Cycles, overlaps, intersections

Thea Costantino

Igor Sas, Eamon Flack, Renee MacIntosh & Adrianne Daff

Igor Sas, Eamon Flack, Renee MacIntosh & Adrianne Daff

Igor Sas, Eamon Flack, Renee MacIntosh & Adrianne Daff

In The Gathering, a play about those invisible forces in relationships that draw us together and drive us apart, the action is fast-paced and disjunctive, with multiple projection screens adding elements of the fantastic to an otherwise minimal set. Pantomime-style silhouettes, animated shadow puppets, closed circuit camera, medical imagery and an underwater-netherworld environment contribute to the sense of estrangement in the characters.

Initially all we see is a sparse interior—a laundry sink, grimy wallpaper, a door. This impression of grey domesticity is shattered by the sudden appearance of a shirtless glam rocker who belts out a few verses before disappearing through the door through which he entered. A domestic drama ensues. Mora has murdered her husband. She flees to a coastal town in rural Australia with her young daughter Anna. They find an amiable butcher, Frank, who offers them refuge for a few days, and they end up staying for good. Years later, Anna is in Europe in search of clues to the identity of her dead father. It is here that she meets the artist Emil.

The narrative flickers back and forth between Anna and the family she’s left behind, held together by the intrusion of details from each others’ lives—fragments of a broken cup, a painting, a muffled telephone line, a vague memory of the murdered man. Anna finds that she is unwittingly re-enacting her mother’s youth. Themes of migration, exile and being orphaned are explored through occasionally intertextual and often moving dialogue, set against a cinematic musical score by Ash Gibson Greig.

The cast works well together, with some standout performances. Igor Sas is excellent in a number of roles—as Frank, he is the lonely attendant of Mora’s conjugal coolness, but in Eastern Germany he is a drunken Slavic railway worker who moonlights as a nude model, with obvious concern for how Emil represents his smaller appendage. He also plays a mad old painter who has abandoned art in favour of film, which he calls “the new canvas”—what was the moon landing if not artifice, he asks. Co-writer Eamon Flack plays Emil, a fastidious fish out of water, with a similar combination of satire and sensitivity.

Director/co-writer Matthew Lutton is a formidable young talent at 22—before graduating from WAAPA he had already created his own theatre company, ThinIce Productions, and The Gathering is set to tour.
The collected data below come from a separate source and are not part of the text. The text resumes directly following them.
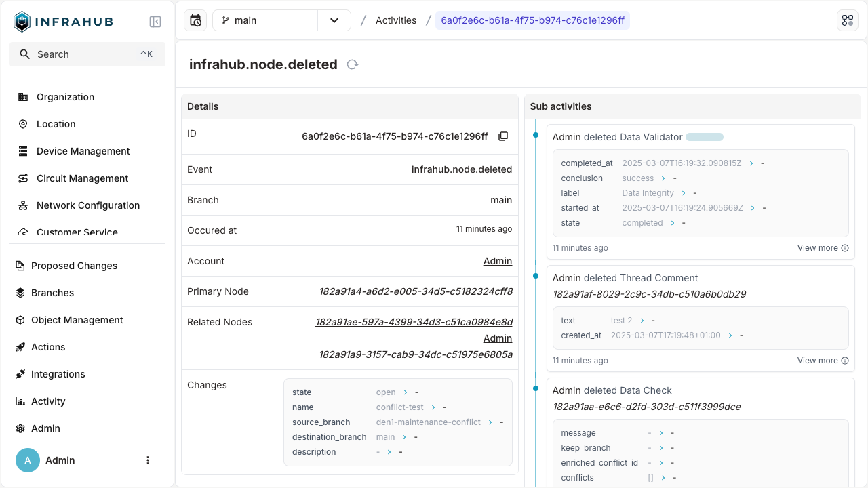Copy the activity ID using the copy icon
This screenshot has height=488, width=868.
[x=503, y=136]
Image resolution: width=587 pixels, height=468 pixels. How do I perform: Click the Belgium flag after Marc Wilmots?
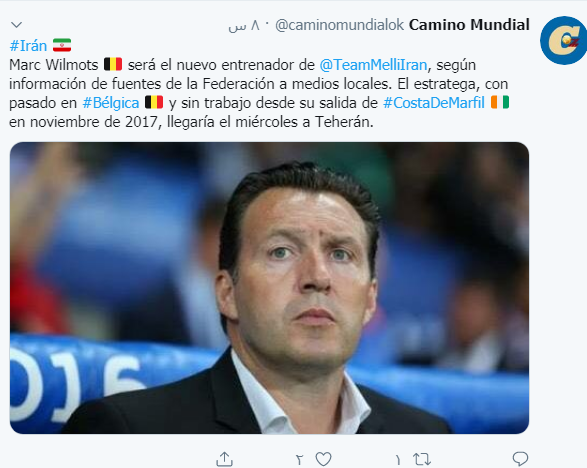tap(113, 64)
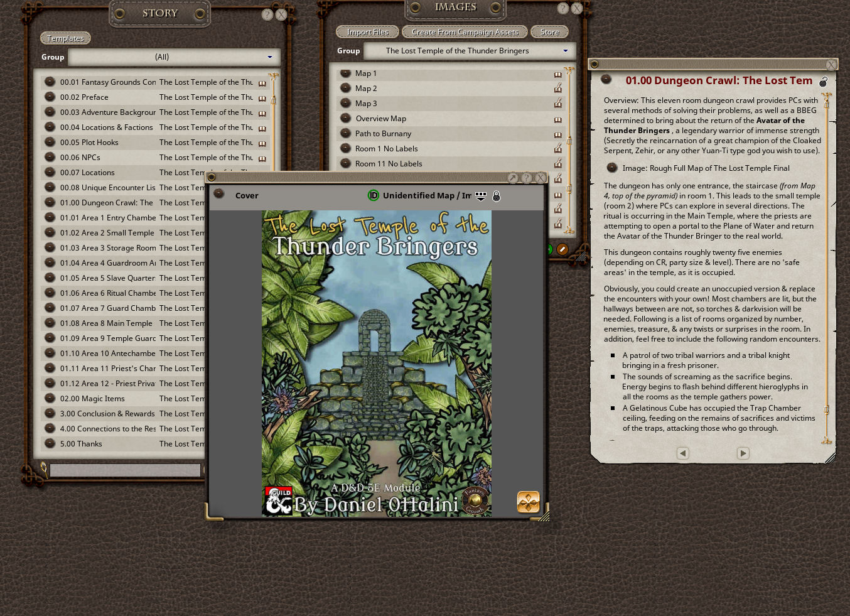The image size is (850, 616).
Task: Open the Templates tab in Story
Action: [65, 38]
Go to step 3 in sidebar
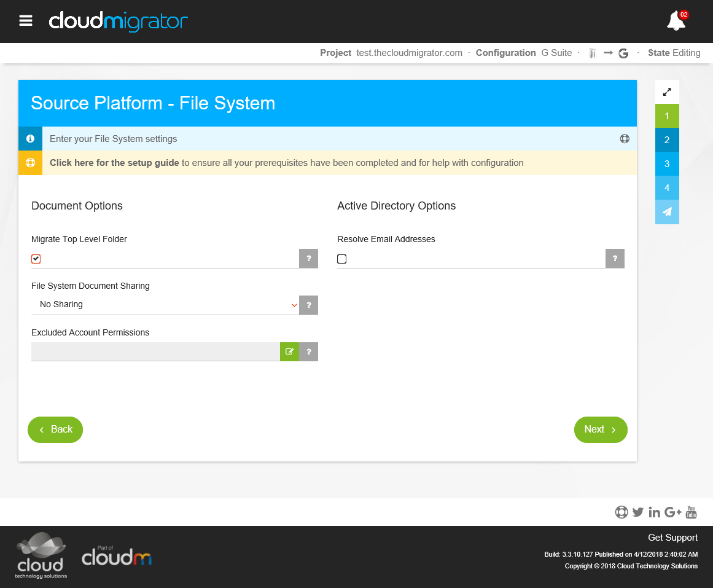 (x=667, y=164)
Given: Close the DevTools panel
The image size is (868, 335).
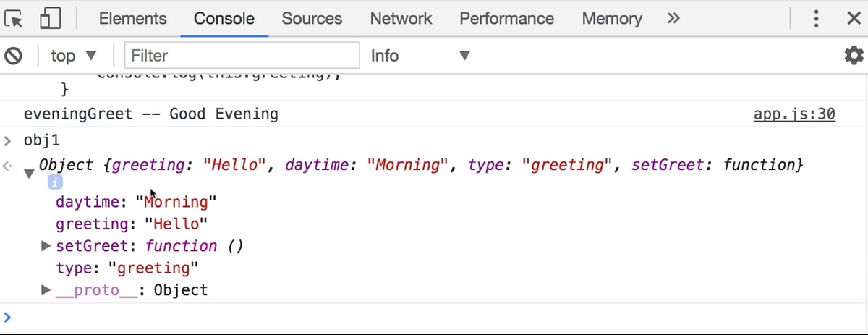Looking at the screenshot, I should [x=854, y=19].
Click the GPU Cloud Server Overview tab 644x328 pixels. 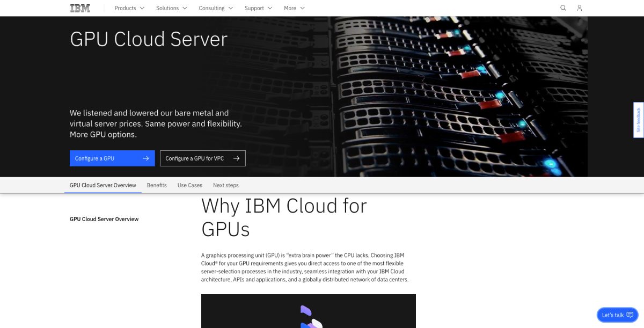(x=103, y=185)
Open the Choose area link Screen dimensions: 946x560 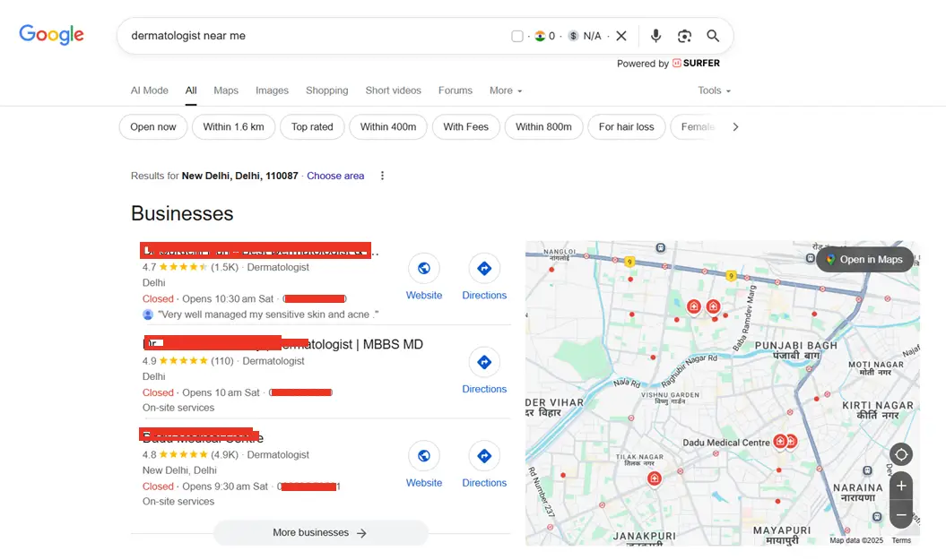point(335,176)
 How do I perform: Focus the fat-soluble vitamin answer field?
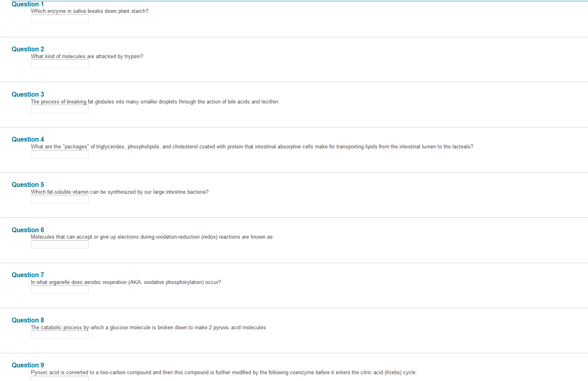(60, 199)
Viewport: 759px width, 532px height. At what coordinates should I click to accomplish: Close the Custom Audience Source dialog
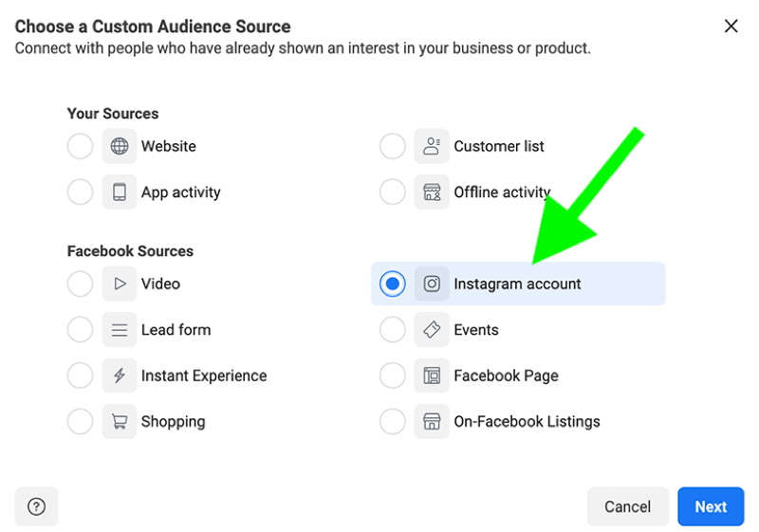731,27
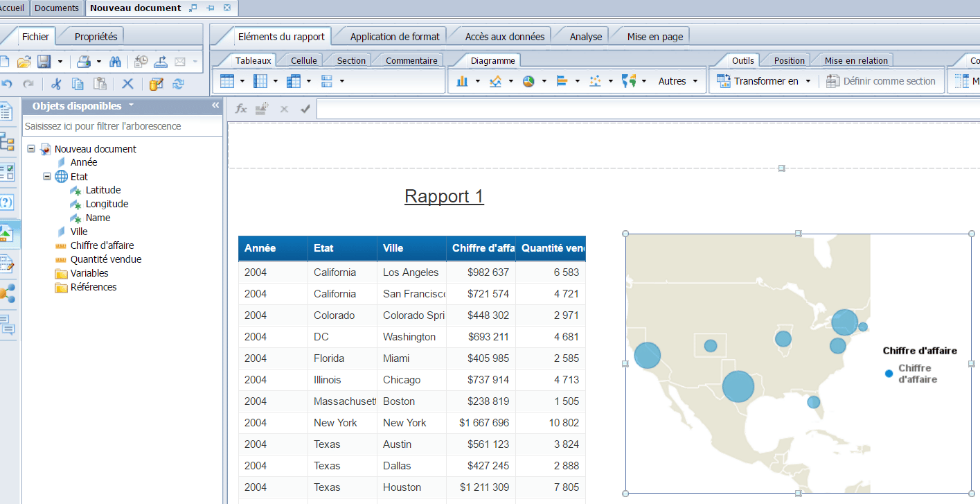
Task: Open the Transformer en dropdown arrow
Action: (808, 81)
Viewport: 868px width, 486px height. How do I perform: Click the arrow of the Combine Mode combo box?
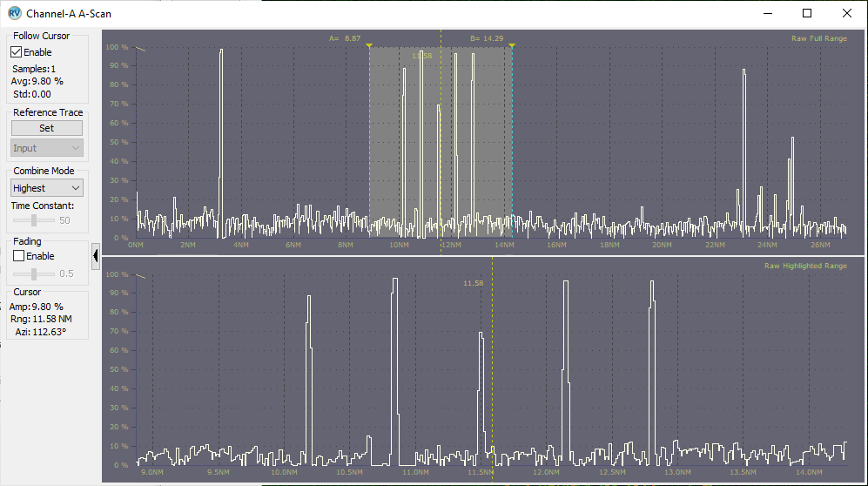tap(75, 188)
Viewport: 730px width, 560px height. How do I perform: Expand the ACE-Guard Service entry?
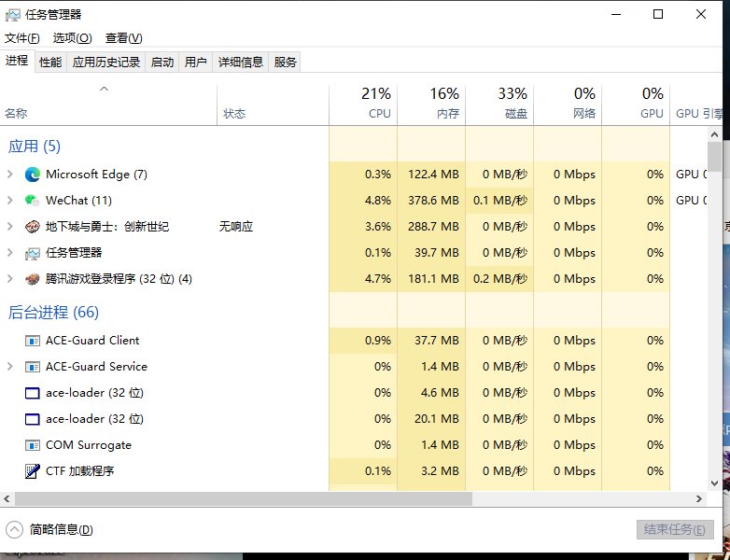10,367
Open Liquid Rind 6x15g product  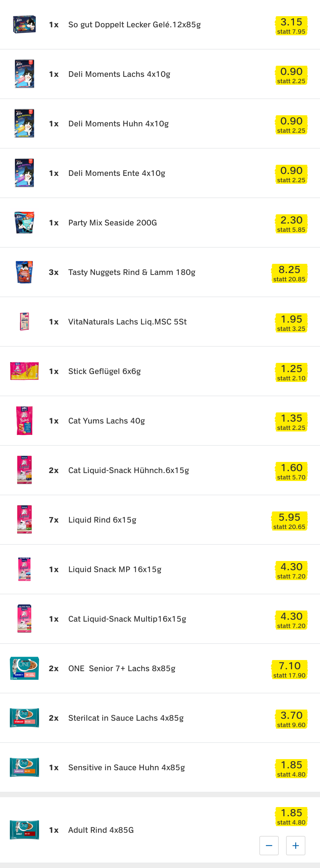coord(102,520)
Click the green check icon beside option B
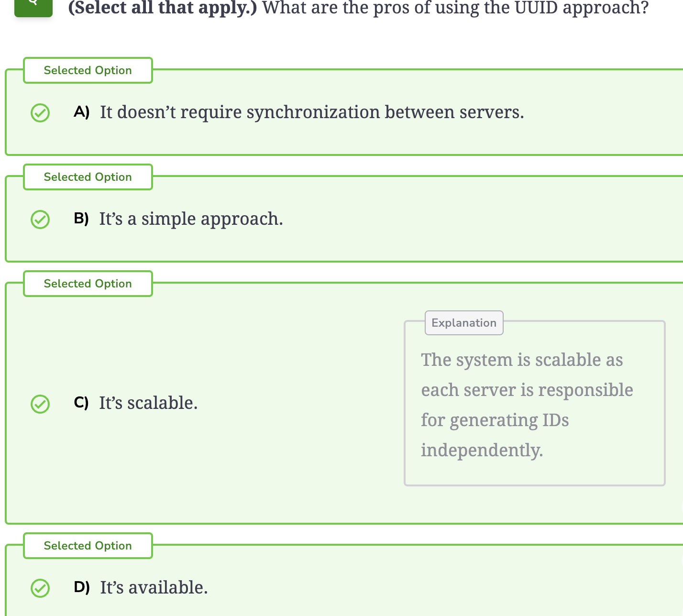 pyautogui.click(x=40, y=220)
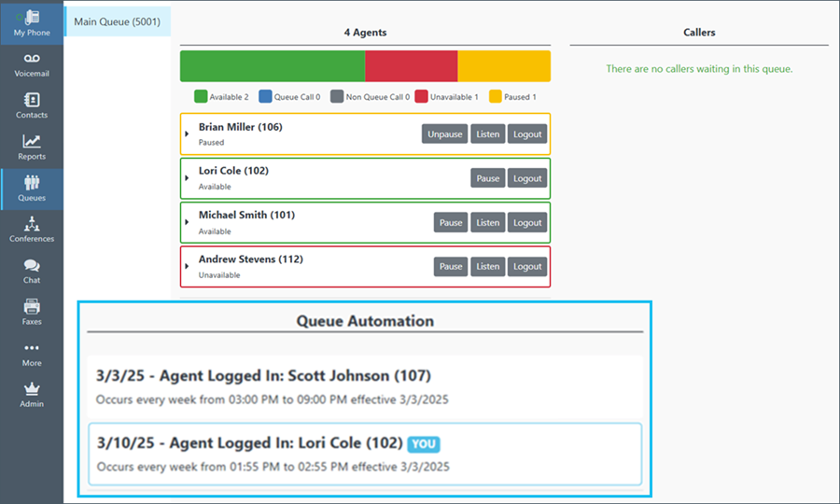This screenshot has width=840, height=504.
Task: Click the green Available legend swatch
Action: pyautogui.click(x=201, y=96)
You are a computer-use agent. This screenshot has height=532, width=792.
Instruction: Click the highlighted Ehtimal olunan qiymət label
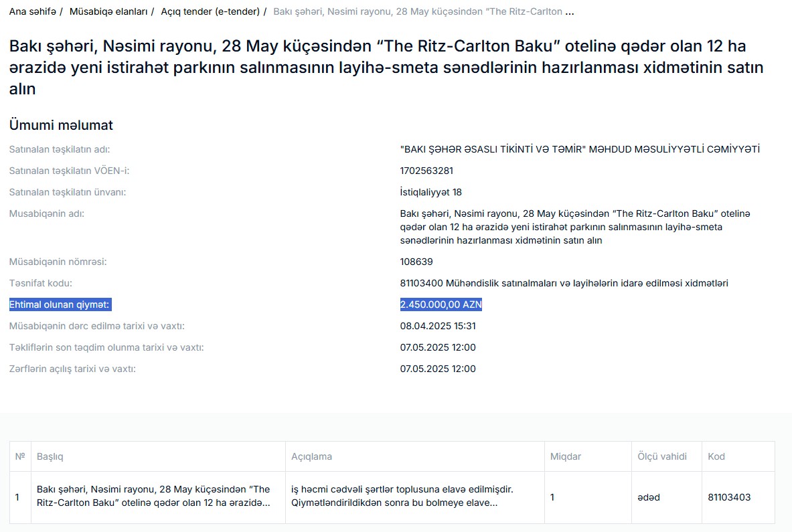tap(60, 304)
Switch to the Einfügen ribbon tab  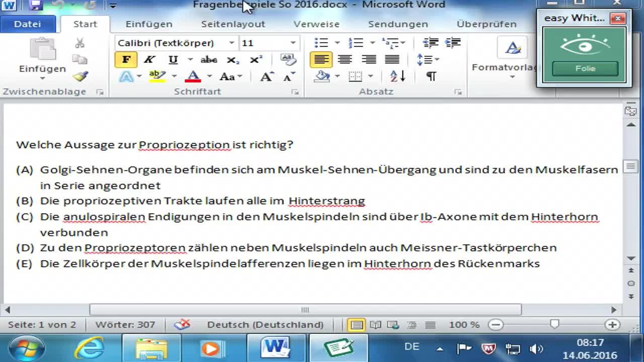pos(148,24)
Developed in collaboration with the company, this is an ambitious play with real potential and some excellent moments, but which perhaps tries to do a bit too much, at the cost of cohesiveness. The second half risks being a different play altogether, with some of the important narrative trajectories of the first half (Mora’s murder of Anna’s father and her subsequent obsession with the demise of historical murderers) apparently abandoned. However, for an original play by such a young director, this outing indicates a significant talent that will be refined in later years.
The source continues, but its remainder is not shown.